Furthermore, the authors say, 87 percent “of the meat reducer segment reported consuming a meat-free dish as their main meal at least once a week”.

They point to another survey that found almost 20 per cent described themselves as “flexitarian”, which is cool.

But it may not translate to more lentils, nuts, whole grains, fish and dairy hitting the dinner table as new favorite sources of protein.

A new study found why we need variety

Chinese researchers found that “eating protein from a greater variety of sources is associated with a lower risk of developing high blood pressure”.

Good to know because blood pressure is literally out of control in Australia.

One in three adults – more than six million Australians – has high blood pressure.

Of those afflicted, only 32 per cent have their hypertension under control. That leaves about four million Australians as ticking time bombs.

In December, in the Medical Journal of Australia, Professor Alta Schutte, Professor of Cardiovascular Medicine at UNSW Sydney, called for a national taskforce to tackle the issue.

By improving the control of hypertension, the risks of coronary heart disease, dementia and cerebrovascular disease will be substantially reduced.

The Chinese study suggests changing your diet will go some way to solving the problem.

the study

“Nutrition may be an easily accessible and effective measure to fight against hypertension. Along with fat and carbohydrates, protein is one of the three basic macronutrients,” said study author Dr Xianhui Qin, of the National Clinical Research Center for Kidney Disease at Nanfang Hospital, Southern Medical University in Guangzhou, China.

The study authors analyzed health information for nearly 12,200 adults (average age 41), who had taken part in multiple rounds of the China Health and Nutrition Survey from 1997 to 2015.

Over three days in the same week, participants shared what they had eaten.

They were given a protein “variety score” based on the different sources of protein they’d eaten: whole grains, refined grains, processed red meat, unprocessed red meat, poultry, fish, egg and legumes.

One point was given for each source of protein, with a maximum variety score of 8. The researchers then evaluated the association for new onset hypertension in relation to the protein variety score.

New-onset hypertension was defined as blood pressure greater than or equal to 140 mm Hg/90 mm Hg, the use of blood pressure-lowering medicine, or self-reporting that a physician had diagnosed high blood pressure.

The average follow-up time was six years.

The results

More than 35 per cent of the participants developed new-onset high hypertension during the follow-up.

Compared to participants with the lowest variety score for protein intake (1), those with the highest variety score (4 or higher) had a 66 per cent lower risk of developing high blood pressure.

The amount of protein eaten was also a factor. Consumption was divided into five categories, from least to most intake.

The researchers found that “people who ate the least amount of total protein and those who ate most protein had the highest risk for new onset of hypertension”.

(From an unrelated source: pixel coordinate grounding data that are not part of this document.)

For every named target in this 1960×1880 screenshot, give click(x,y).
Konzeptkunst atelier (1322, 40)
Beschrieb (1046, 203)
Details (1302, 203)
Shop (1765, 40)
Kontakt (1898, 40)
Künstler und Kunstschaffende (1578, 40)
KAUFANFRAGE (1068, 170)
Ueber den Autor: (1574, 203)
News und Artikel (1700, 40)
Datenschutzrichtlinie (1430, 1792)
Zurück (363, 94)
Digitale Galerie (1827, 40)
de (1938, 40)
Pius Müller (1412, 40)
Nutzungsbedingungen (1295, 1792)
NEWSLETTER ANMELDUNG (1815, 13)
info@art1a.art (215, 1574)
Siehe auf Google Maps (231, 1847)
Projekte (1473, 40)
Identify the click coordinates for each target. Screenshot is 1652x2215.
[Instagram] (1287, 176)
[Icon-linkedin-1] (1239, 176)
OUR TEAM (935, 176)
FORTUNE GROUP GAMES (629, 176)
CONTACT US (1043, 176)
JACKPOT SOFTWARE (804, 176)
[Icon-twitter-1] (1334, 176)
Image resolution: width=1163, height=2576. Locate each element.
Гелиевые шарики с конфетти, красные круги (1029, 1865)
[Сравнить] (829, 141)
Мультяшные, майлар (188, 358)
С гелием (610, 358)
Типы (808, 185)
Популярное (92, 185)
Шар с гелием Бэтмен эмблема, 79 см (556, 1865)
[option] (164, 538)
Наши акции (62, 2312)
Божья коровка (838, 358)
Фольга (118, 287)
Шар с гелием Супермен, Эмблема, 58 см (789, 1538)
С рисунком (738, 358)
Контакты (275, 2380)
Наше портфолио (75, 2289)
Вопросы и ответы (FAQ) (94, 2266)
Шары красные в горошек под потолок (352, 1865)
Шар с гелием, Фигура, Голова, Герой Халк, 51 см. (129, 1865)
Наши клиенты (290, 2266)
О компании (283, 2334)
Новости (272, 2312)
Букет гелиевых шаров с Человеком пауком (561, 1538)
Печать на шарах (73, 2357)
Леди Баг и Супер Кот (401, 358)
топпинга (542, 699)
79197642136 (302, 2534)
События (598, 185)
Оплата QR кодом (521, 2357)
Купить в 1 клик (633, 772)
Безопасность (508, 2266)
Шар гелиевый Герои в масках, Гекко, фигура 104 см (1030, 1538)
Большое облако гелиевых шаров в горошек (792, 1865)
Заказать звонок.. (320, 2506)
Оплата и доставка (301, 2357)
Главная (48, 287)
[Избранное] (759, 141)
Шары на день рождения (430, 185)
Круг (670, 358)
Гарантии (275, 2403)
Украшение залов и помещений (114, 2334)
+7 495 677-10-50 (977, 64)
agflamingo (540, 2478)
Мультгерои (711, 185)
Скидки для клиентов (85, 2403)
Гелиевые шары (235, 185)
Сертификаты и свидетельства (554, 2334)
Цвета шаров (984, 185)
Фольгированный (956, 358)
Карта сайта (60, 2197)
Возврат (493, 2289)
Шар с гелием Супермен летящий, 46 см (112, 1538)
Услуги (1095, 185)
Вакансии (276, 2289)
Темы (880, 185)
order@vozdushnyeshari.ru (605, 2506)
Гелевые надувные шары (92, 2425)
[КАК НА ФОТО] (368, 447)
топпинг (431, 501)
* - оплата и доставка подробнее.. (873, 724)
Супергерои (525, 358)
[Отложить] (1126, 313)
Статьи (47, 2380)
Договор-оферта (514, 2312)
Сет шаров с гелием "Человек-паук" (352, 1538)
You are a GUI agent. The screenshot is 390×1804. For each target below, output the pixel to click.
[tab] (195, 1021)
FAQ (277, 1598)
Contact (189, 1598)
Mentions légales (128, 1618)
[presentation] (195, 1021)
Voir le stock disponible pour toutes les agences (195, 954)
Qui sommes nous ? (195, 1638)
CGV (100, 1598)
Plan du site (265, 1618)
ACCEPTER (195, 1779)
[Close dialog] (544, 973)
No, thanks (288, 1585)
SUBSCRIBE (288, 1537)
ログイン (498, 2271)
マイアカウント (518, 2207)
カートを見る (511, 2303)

The researchers didn’t ask why a variety of proteins was more healthy. But nutritionists, doctors and health writers have banged on about it for years.

Lean red meat is high in quality protein but provides no fiber or healthy fats. Processed meats are high in saturated fats and salt and are the worst.

Fish is high in long-chain fatty acids, which are good for the brain. Lentils and whole grains are high in fibre.

Hand on heart, a bit of each during the week might stop you from carking it in the street. Which is just undignified and unmanly.